(Stored data entries)
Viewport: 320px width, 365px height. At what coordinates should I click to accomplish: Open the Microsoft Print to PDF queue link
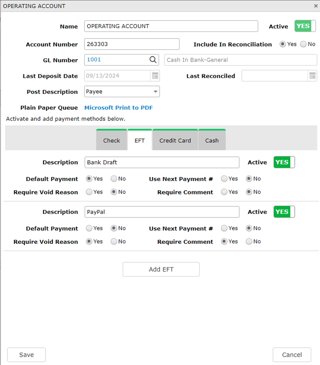coord(118,108)
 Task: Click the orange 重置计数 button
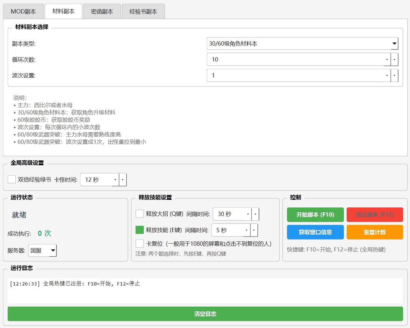[375, 232]
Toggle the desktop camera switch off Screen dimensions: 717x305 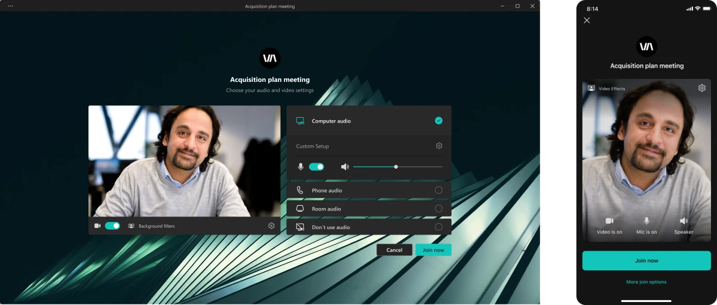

§ **Work instructions**
Could you set down every record above word for word, leaving out the pictures?

§ **Task result**
Viewport: 320px width, 365px height. At what coordinates should I click to accomplish: Open the Microsoft Print to PDF queue link
coord(118,108)
 Task: Click the orange 重置计数 button
[375, 232]
Toggle the desktop camera switch off Screen dimensions: 717x305 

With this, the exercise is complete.